As described above in detail specific parts of the present invention, it is apparent to those skilled in the art that such specific descriptions are merely preferred embodiments, and thus the scope of the present invention is not limited thereto. something to do. Thus, the substantial scope of the present invention will be defined by the appended claims and their equivalents.

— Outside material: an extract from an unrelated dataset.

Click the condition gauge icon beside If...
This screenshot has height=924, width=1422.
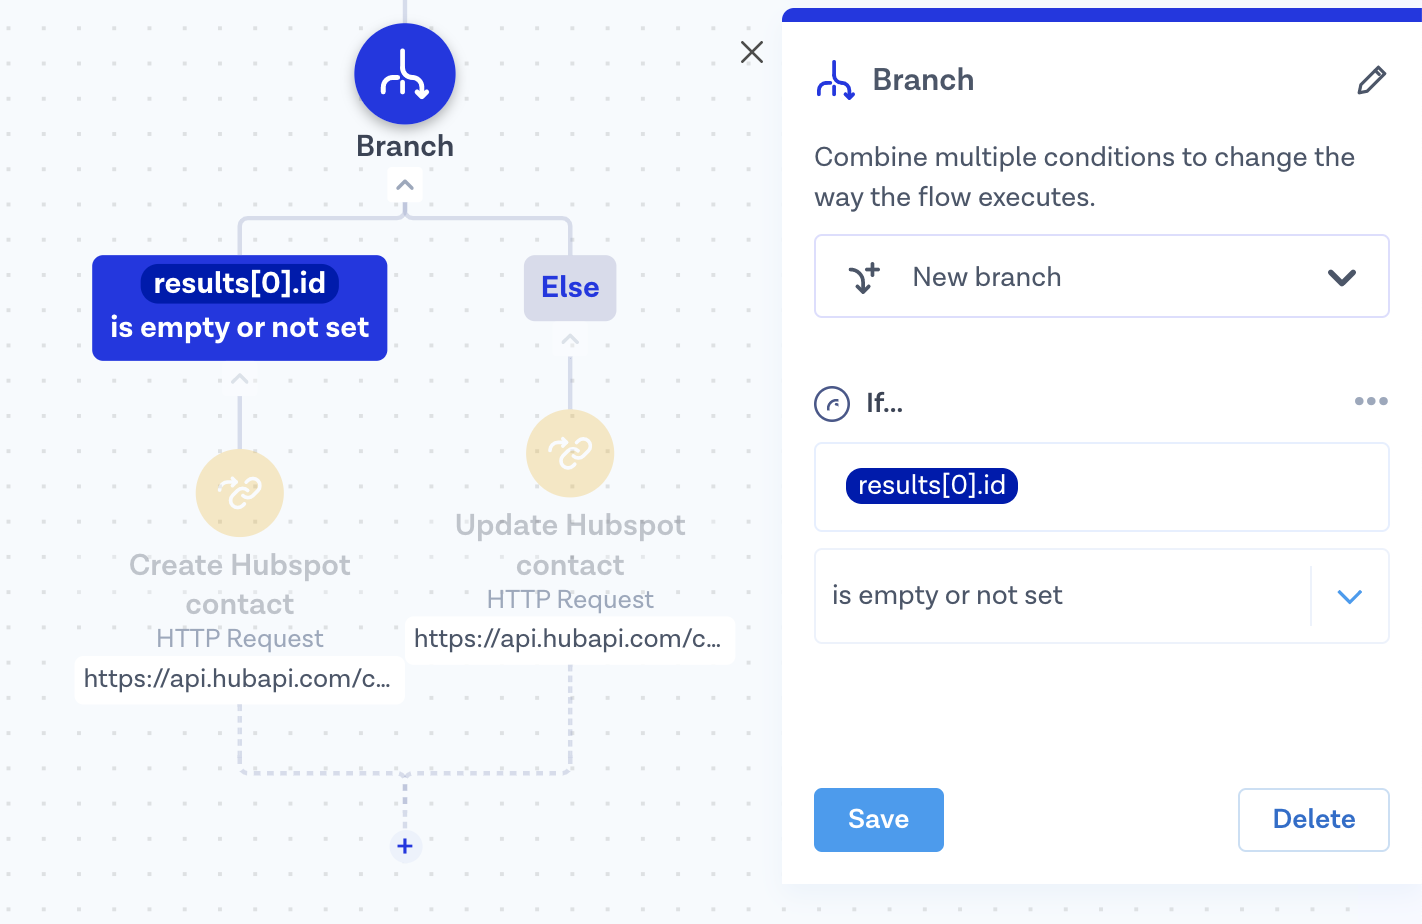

As described and demonstrated in detail above, the present invention provides a gap vector that can be effectively used for the assay of mutations and the E. coli stop codon assay using E. coli stop codon assay, which can rapidly and easily and economically test for heterozygous mutations. to provide. According to the present invention, by using E. coli instead of the yeast used in the conventional stop codon assay, time and cost can be reduced, and since the gap vector can be constructed easily and accurately using a PCR reaction, the overall assay method is Simple and efficient assays for heterozygous mutations are possible. In particular, the E. coli stop codon assay provided by the present invention can accurately assay for the presence of mutations simply by comparing the color of the transformed E. coli colonies. In addition, the use of a low copy number plasmid effectively separates alleles, allowing accurate identification of heterozygous mutations that were difficult to identify by conventional mutation screening methods. Therefore, the heterozygous mutation assay of the present invention may replace the conventional incomplete detection method, and the genetic diagnosis through the E. coli stop codon assay is expected to be helpful for the early detection and treatment of various genetic diseases and hereditary cancers. .

Claims (6)

(Iii) amplifying the exon portion of the gene exhibiting a truncating mutation by PCR and cloning it into a low copy number plasmid for E. coli; (Ii) Constructing a gap vector for an E. coli stop codon assay by PCR using a plasmid cloned with the exon gene cloned as a template and performing PCR with primers containing 50 to 200 bp sequences of the 5 'and 3' ends of the exon gene. step; (Iii) amplifying a gene fragment at the same site as the amplified exon moiety by RT-PCR or PCR using RNA or gDNA isolated from the sample to be measured as a template; And, (Iii) A method for assaying heterozygous mutations using a gap vector comprising co-transforming the gap vector obtained in step (ii) and the gene fragment obtained in step (iii). The method of claim 1, Gene representing truncating mutation is characterized in that the APC or BRCA1 Assay of heterozygous mutations using gap vectors. The method of claim 2, If the gene is APC, amplify the exon 1 to exon 14 portions of the APC gene using the primers shown in SEQ ID NO: 1 and SEQ ID NO: 2, or use the primers shown in SEQ ID NO: 3 and SEQ ID NO: 4 to Amplifying the exon 15 moiety Assay of heterozygous mutations using gap vectors. The method of claim 2, If the gene is BRCA1, amplify the exon 2 to exon 10 portions of the BRCA1 gene using the primers shown in SEQ ID NO: 9 and SEQ ID NO: 10, or the exon of the BRCA1 gene using the primers shown in SEQ ID NO: 11 and SEQ ID NO: 12 Amplifying the 11 part or amplifying the exon 12 to exon 24 parts of the BRCA1 gene using the primers shown in SEQ ID NO: 13 and SEQ ID NO: 14. Assay of heterozygous mutations using gap vectors. The method of claim 1, Low copy number plasmid for E. coli is characterized in that pZC320 Assay of heterozygous mutations using gap vectors. The exon portion of the gene showing the truncating mutation was amplified by PCR, cloned into a low copy number plasmid for Escherichia coli, and then the plasmid cloned with the electric exon gene was used as a template, and the 5 'end and 3 of the exon gene were used as a template. Gap vector for an E. coli stop codon assay constructed by PCR with a primer that contains a 50-200 bp sequence at the end.